There's always a point in the lecture or explanation where they go
So we just find the optimal split/feature based on entropy
which no one talks a ton about, but naively implemented is something on the order of O(kNlogN). For each split. Multiply that by the number of leaves (2^depth), and multiply that by the number of trees in your forest.
I learned this the hard way when I tried implementing random forests on GPU for a class (would not recommend: efficiently forming decision trees seem to involve a lot of data copying and shifting around). I actually learned a lot from reading sklearn's implementation of decision trees in Cython - it uses quite a number of neat tricks to make things really fast.
Scikit is shockingly slow, in comparison. Also bloated, but that's more a matter of 1) not having a "release" impl that ditches data only useful for debugging, and 2) using 64-bit data types all over the place, despite running in parallel arrays! (https://github.com/scikit-learn/scikit-learn/blob/master/skl...)
What you're talking about, where you simply generate a set of random splits across features, is Extremely Randomized Trees (https://link.springer.com/article/10.1007%2Fs10994-006-6226-...).
Another difference is that RFs use a bootstrapped dataset and ERTs use the full dataset.
In any case, I agree with the thrust of your original comment that the specifications of the RF algorithm can be relaxed, usually for performance reasons, and still retain strong performance. But this goes back to my original comment that the performance considerations of random forests often aren't highlighted to new learners (whereas introducing ERTs to a beginner would probably shock them - how could you take totally random splits and still get any reasonable performance!)
You are correct. For classification the usual rule of thumb is to select square root of the number of features.
The main problem with decision trees is that they will overfit to the maximum extent possible, which is why pruning  and depth limitation  are used to reduce overfitting and improve the decision tree's ability to generalize onto the test set. On the data set provided for my assignment, the ranking of performance was: (traditional algorithm) < (traditional with depth limit) < (traditional with pruning).
: Basically the maximum depth of the tree is limited to some height. http://scikit-learn.org/stable/modules/generated/sklearn.tre... (see `max_depth`).
Author here. Thanks for the links. I originally planned to try a bigger dataset but didn't want to make the article too long, so left out the optimizations.
I had to do the same exercise for my ML class and had similar results. Random pruning (mostly) worked great for me.
IMHO, While DTs do overfit a lot, they are a great starting point for beginners because of their (relative) simplicity.
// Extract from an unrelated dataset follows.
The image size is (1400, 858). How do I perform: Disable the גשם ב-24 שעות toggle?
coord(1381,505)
Better to start light and then introduce the math heavy neural nets and SVMs.
Fairly often people writing tutorials jump straight to Random Forest or Gradient Boosting, and those are great to use but maybe too big a conceptual leap to understand straight away if your theoretical background is weak.
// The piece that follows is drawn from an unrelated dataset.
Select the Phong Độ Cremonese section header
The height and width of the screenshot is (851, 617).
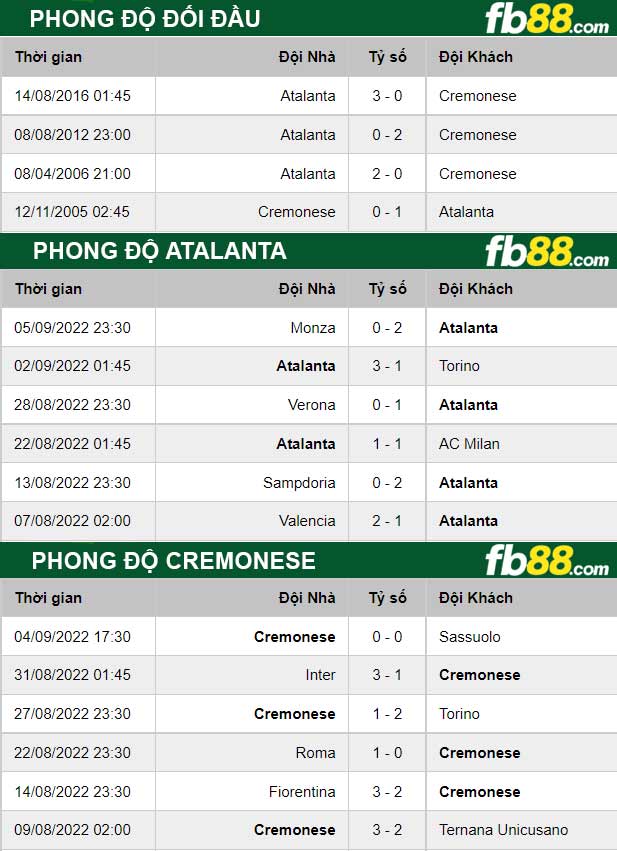[x=174, y=560]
I wrote an article earlier this year on how I use decision trees to classify players for daily fantasy sports into different groups that people may find useful https://medium.com/@bmb21/why-is-caris-levert-projected-for-...
Short version: always use permutation importance, but use leave-it-out importance when it really matters
Using them to get a feel about dataset is an interesting use case and I haven't tried that. It does sound interesting though. Something to do with my next ML problem I suppose. :)
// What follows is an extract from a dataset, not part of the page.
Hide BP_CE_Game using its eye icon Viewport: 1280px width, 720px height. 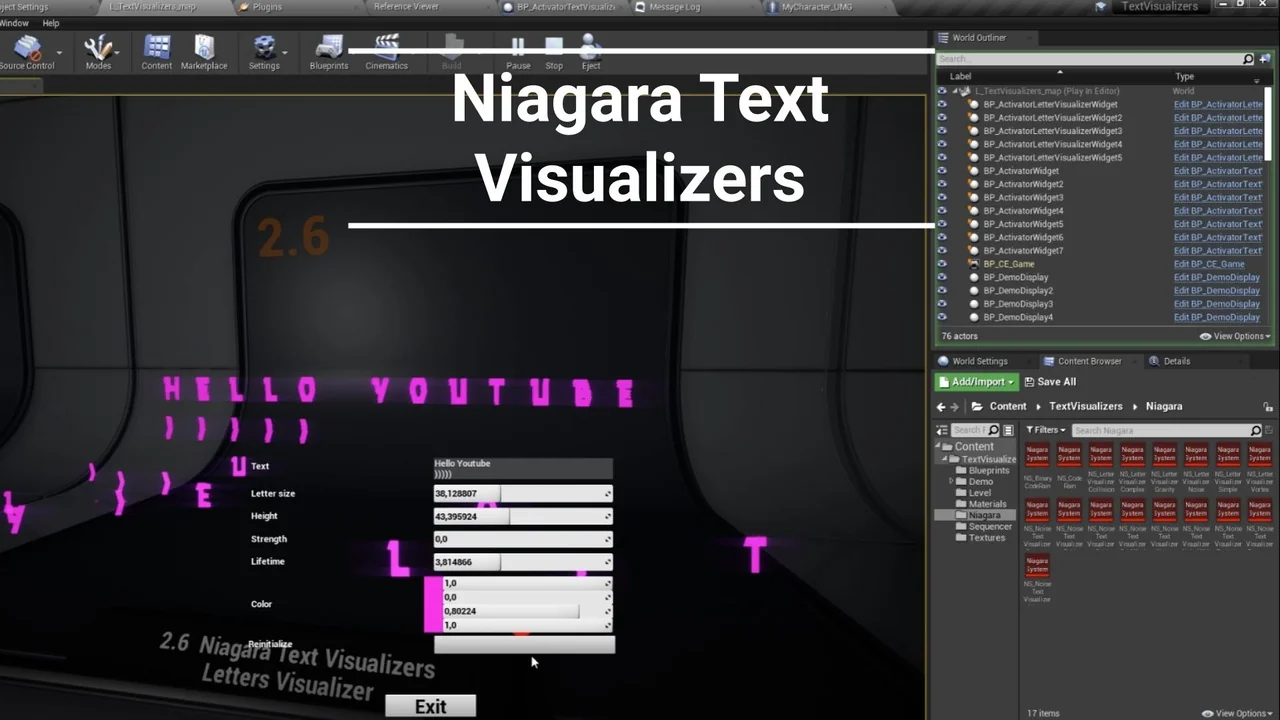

Just skimmed through your article(class final exams tomorrow), it is informative. Thanks for sharing.
If you have any specific questions about ensembles, feel free reply here or send me a mail to contact(at)<myusername>(dot)com.
It probably makes little difference if you use map or LabelEncoder but I tend to prefer LabelEncoder to avoid typos and make it more concise (those dicts can become very long if we have a lot of labels).
They are included in the IG formula but since they are multiplied by 0, they don't have any effect.